(Provided material begins)

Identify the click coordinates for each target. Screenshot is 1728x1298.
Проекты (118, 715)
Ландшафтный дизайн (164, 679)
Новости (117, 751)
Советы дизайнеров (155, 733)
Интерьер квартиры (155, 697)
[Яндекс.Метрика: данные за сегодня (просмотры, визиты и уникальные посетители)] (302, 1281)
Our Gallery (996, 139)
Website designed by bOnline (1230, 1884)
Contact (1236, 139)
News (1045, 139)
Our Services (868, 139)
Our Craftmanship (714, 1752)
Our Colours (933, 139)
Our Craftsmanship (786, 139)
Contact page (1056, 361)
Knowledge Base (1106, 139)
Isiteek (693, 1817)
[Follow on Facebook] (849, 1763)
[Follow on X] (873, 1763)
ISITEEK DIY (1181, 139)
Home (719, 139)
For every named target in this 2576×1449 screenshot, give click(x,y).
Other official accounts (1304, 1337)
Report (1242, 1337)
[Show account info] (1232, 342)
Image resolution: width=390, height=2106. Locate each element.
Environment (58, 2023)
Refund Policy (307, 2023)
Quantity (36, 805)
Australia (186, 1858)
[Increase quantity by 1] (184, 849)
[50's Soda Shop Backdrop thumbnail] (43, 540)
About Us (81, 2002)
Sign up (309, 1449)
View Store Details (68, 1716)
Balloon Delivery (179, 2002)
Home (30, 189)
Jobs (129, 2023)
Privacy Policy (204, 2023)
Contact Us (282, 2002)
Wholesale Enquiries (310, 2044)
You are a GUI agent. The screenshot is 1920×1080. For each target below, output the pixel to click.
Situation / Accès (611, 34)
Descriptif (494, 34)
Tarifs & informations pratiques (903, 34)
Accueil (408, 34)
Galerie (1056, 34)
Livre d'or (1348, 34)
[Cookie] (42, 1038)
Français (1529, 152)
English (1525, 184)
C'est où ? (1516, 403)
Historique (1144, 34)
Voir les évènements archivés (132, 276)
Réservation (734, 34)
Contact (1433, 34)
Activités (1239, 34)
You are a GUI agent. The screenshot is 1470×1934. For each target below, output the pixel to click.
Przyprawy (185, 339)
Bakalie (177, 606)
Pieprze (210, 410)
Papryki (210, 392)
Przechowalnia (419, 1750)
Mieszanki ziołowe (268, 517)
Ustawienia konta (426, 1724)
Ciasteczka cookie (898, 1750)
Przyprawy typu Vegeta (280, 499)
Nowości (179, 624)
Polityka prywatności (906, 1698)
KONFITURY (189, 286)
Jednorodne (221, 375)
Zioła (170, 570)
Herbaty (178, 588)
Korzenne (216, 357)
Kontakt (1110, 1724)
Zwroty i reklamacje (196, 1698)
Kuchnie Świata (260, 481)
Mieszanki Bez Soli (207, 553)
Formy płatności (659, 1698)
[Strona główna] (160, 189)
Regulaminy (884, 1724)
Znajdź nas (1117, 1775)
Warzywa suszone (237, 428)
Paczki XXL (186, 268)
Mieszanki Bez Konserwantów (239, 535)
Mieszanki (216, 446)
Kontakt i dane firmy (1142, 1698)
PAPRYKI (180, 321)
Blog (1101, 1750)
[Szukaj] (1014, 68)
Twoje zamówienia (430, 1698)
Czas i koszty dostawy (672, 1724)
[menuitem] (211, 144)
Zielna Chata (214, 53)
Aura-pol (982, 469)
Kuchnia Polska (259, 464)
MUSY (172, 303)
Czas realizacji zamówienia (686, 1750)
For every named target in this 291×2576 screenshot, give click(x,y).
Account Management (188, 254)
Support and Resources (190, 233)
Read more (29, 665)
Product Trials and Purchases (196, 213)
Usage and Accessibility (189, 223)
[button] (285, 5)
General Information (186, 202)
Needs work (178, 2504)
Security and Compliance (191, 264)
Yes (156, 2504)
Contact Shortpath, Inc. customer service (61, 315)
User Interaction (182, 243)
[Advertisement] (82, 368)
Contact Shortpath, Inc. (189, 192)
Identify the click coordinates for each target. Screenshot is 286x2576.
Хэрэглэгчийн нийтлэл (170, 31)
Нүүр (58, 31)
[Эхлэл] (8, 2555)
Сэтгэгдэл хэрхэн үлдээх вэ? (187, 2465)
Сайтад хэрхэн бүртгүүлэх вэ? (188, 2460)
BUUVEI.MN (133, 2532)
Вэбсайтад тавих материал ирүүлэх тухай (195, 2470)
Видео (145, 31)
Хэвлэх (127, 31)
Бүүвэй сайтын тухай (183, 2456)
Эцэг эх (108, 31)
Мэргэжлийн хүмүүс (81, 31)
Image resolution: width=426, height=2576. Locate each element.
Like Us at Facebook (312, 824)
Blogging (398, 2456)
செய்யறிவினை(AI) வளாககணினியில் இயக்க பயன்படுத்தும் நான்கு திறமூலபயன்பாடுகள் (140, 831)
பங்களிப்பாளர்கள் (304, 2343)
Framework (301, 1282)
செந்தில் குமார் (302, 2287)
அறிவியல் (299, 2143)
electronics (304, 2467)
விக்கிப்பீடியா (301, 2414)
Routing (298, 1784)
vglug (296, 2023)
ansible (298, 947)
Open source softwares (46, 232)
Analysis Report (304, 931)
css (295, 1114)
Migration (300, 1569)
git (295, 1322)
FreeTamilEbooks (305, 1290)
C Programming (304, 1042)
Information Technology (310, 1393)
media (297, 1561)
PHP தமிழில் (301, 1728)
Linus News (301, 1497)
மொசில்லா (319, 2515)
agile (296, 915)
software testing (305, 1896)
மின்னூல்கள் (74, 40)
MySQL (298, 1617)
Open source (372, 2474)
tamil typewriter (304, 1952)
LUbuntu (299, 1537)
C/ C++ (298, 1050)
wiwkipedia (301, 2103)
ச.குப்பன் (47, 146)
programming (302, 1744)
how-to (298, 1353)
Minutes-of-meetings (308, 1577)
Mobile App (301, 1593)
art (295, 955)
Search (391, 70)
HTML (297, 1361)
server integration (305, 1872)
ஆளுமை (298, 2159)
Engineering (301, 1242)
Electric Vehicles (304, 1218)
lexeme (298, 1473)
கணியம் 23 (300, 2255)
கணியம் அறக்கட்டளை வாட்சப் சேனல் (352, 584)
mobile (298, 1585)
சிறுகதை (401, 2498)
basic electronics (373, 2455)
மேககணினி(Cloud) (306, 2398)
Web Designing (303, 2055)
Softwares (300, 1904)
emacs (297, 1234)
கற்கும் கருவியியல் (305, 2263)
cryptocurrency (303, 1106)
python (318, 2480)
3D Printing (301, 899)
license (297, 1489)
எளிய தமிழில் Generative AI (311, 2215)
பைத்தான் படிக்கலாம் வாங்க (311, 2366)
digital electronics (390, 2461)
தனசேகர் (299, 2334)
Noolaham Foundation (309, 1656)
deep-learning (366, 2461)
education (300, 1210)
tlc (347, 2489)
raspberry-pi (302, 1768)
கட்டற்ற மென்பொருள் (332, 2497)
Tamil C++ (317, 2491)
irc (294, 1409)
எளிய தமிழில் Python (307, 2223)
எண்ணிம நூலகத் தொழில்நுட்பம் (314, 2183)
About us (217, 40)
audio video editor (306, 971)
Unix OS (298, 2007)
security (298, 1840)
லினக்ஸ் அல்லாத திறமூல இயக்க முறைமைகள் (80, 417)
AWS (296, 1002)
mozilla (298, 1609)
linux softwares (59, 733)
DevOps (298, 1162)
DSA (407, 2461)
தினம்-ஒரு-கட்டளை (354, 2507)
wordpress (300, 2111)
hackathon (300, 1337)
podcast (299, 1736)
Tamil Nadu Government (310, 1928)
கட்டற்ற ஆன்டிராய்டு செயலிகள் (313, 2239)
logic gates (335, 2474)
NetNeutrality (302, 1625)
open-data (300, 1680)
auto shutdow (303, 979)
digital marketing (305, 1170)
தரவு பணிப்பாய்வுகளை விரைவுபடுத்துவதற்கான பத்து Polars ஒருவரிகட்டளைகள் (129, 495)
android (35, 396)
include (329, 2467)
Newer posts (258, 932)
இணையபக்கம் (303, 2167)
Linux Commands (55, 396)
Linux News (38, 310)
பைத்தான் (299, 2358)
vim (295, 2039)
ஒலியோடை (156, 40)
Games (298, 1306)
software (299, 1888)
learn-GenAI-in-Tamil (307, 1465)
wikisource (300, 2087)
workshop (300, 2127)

(Provided material ends)

Required action> Reproduce each line of the data containing the word "agent".

Response area>
You are a GUI agent. The screenshot is 1920×1080. For each target below, output the pixel to click.
You are a GUI agent. The screenshot is 1470×1934. For each target below, output the pixel to click.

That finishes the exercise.